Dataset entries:
====================

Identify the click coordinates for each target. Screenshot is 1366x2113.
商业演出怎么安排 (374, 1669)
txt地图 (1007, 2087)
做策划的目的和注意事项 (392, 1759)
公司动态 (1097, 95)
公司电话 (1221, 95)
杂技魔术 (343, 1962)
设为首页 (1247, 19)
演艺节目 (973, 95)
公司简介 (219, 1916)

====================

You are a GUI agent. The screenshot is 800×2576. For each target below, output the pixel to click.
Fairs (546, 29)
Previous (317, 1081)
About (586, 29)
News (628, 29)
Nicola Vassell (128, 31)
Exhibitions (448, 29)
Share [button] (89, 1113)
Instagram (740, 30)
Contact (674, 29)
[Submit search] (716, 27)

====================

- WHAT YOU WILL DO -
Reproduce the lines of the entries above from the one with "Exhibitions (448, 29)" to the one with "[Submit search] (716, 27)", both included, exactly and without any other line.

- OUTPUT OF THE EXERCISE -
Exhibitions (448, 29)
Share [button] (89, 1113)
Instagram (740, 30)
Contact (674, 29)
[Submit search] (716, 27)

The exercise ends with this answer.